Like dominoes, supporters of the CCS fast-charging connector in North America have started to fall. It is now almost inevitable that NACS (Tesla plugs) will become the de facto standard for charging EVs.
At the start of 2023, it could still have been anyone’s guess. Tesla’s enjoyed a massive head start with 2/3 of the EV fleet in North America and a vast and reliable Supercharger network. CCS, on the other hand, was growing market share as more EV models from more brands were hitting the streets. Not to mention that the rest of the world had also adopted some version of CCS connectors.
First Signs Emerge
Aptera Motors, a small automotive startup was the first OEM to announce the adoption of Tesla’s NACS standard back in November of 2022. Aptera is a niche solar EV company, so the announcement went largely unnoticed in the automotive industry. But then Ford Motor Company stunned everybody in May 2023 by becoming the first large manufacturer to make the jump from CCS to NACS. The justification from Ford was Tesla’s impressive network of 12,000 fast charging stalls across the continent. Starting in 2025, new Fords will come from the factory with the NACS plugs as standard. While existing Ford EV owners will be getting an adapter. (It is not yet known if the adapter will be provided for free)
GM’s big move
On June 8, 2023, General Motors CEO Mary Barra announced that GM too will be transitioning to NACS connectors in 2025, and will have CCS/NACS adapters for existing EV customers in 2024.
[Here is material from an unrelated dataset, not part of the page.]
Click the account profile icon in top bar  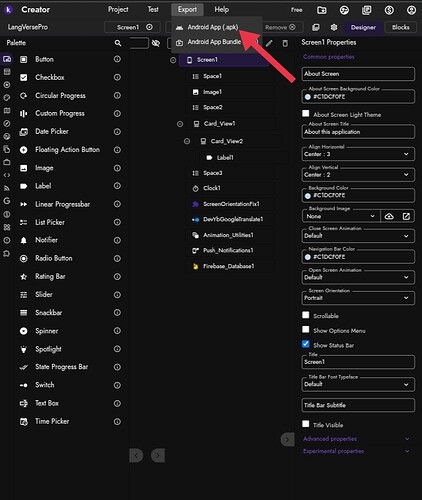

So now we have the largest manufacturer of electric cars (Tesla) and the first and second largest American car companies backing NACS for charging in North America. At this point, it is only a matter of time before the remaining car makers make their own announcements. CCS is now poised to follow the route of CHAdeMO connectors and become completely phased out of infrastructure post-2025.
Our take on this development
Consumers will greatly benefit from this in the longer term. Having two competing standards benefits no one, and only causes frustration during the transition to electric transportation.
We would have been happy if either one of CCS or NACS had won, as long as a clear winner had emerged. However, we are slightly more pleased with NACS winning because it is a much more elegant solution that requires much smaller opening and charging ports. It’s a versatile connector and much easier for regular users to handle than those jumbo CCS connectors.
It will be a minor inconvenience for buyers of CCS-equipped cars going forward, but those users will also gain access to a very large and reliable DC fast charging network.